Beacon Lesson Plan Library
Ready, Set, Grow
Colleges and Universities - Florida
Students construct a class butterfly garden. Students create a journal entry with an illustration of their class butterfly garden.
The student generates ideas before writing on self-selected topics and assigned tasks (for example, brainstorming, observing surroundings, reading texts, discussion with peer).
The student extends and refines knowledge that the surface of the Earth is composed of different types of solid materials.
The student uses simple graphs, pictures, written statements, and numbers to observe, describe, record, and compare data.
-Space on campus (close to classroom if possible) for planting of plants
-Selection of listed plants (See Preparations and Associated File)
-Basic garden tools (shovels, rakes, spades, etc.)
-Crayons, colored pencils, pencils, pens
-Water hose or buckets to carry the water to the garden
-Books on butterflies and plants
-Plastic butter dishes (disposable ones from the grocery store)
-Dark, flat stones
-Access to Website (See Weblinks)
1. Select plants for the butterfly garden. (A list of nectar sources for adult butterflies, and butterfly and larva host plants is included in the associated file.) Choose plants from each category if possible. If this is not possible, then use what is available in your area.
2. Locate an area to be used. If an outside area cannot be located, the butterfly garden can be created in planters located outside the classroom, near the playground or any other outside area of the school.
3. Depending on your time frame, prepare the designated area. If the location is too sandy, add several bags of a planting material. This can come from your local WalMart or KMart store or a local garden center. Many places will donate if you tell them what you are doing. Students generally enjoy this part as they love to get dirty and make messes, however your schedule may not allow for the preparation time as well as the planting.
4. Group plants together according to what they need, i.e., sunlight, water, special soil (although any soil is generally fine).
5. Locate a water source. This may be done with a hose or water buckets if no hose is available. Have buckets filled and located near the garden for students.
6. Plant plants in holes dug by the students. Be sure the plants are secure in the holes by packing the earth down around them, but not too tightly.
7. Remember to create a water source for the butterflies (sink one or two butter dishes into holes) and include some dark, flat stones in the garden. Butterflies are attracted to both.
1. Ask the students why they think it is important to provide spaces for butterflies and other animals.
2. Tell students that they will be constructing a butterfly garden outside.
3. Review the plants to be used and show the students the items to be placed in the garden.
4. Review with students the tools they will be using in the garden for turning the soil and planting the plants. Explain about their correct use and how to be safe while using them.
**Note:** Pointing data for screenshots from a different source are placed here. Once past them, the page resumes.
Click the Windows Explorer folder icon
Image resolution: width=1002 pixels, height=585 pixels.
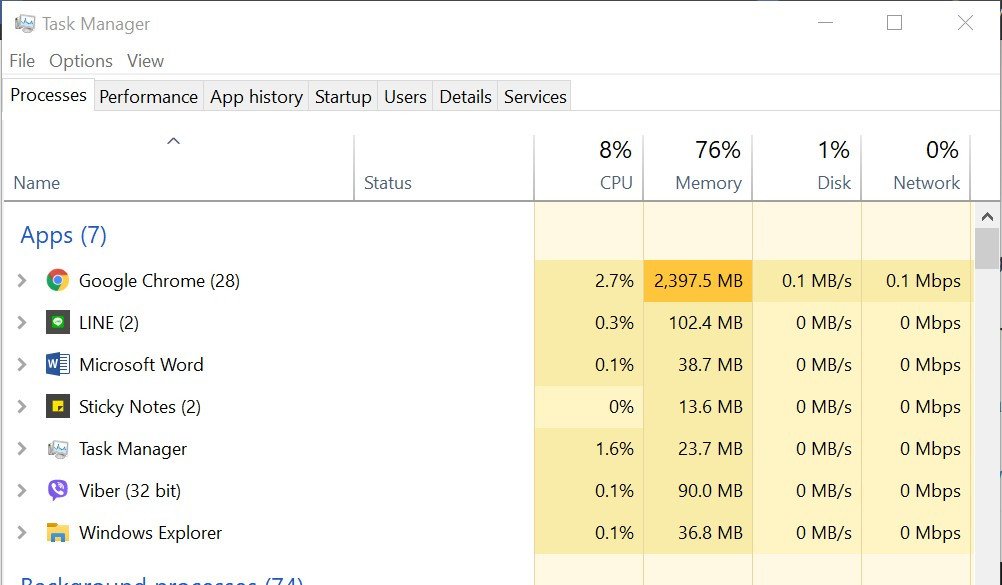click(58, 532)
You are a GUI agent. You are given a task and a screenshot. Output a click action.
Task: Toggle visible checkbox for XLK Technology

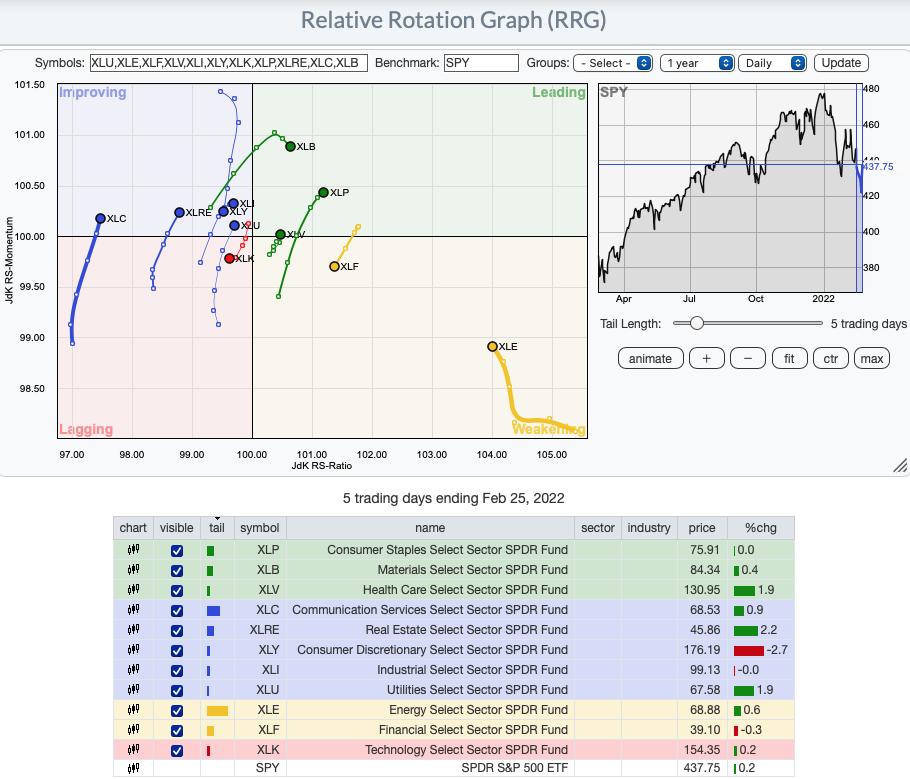[x=177, y=751]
5. If the garden is large enough, group the students and assign them a section to plant. When this is not feasible, assign each student a task to perform in preparing the garden. Allow each student an opportunity to turn the soil and plant a plant. If time is a factor, prepare the garden area prior to class time. Leave a small section so that students can see what it looked like before and have a chance to turn a shovel of soil themselves. (See Preparations)
6. Have students turn up the earth to prepare for the planting of the chosen plants. Explain to students as they work why they must remove weeds, grass and other items that are in the area so the new plants will grow. If the area is already prepared, explain to students by comparing an area that is not prepared and the garden space to be planted.
7. Allow students to dig holes and plant the plants.
8. Allow students to place the rocks and other garden items you may have in the garden.
9. Dig holes and place butter dishes (the disposable kind from the grocery store) in the holes then fill them with water for the butterflies. One or two should be sufficient.
10. Have students look at their garden and make a mental picture of the plants and their placement.
11. Return to the classroom or remain in the garden for students to create their journal entry and illustration about their garden experience. The journal entry should contain a main idea and a supporting detail. (See Rubric in Associated File)
12. Follow up with job assignments for maintaining the garden, such as water person, weeder, plant inspector.
Use the rubric in the associated file for the journal entry to assess knowledge and/or mastery of the standards addressed in this lesson.
1. Plan a trip to Butterfly World (Coconut Creek, FL).
2. Check with the local university science department for butterfly samples.
3. Locate a local museum that has a butterfly display.
4. Track Monarch butterfly migration via the Internet.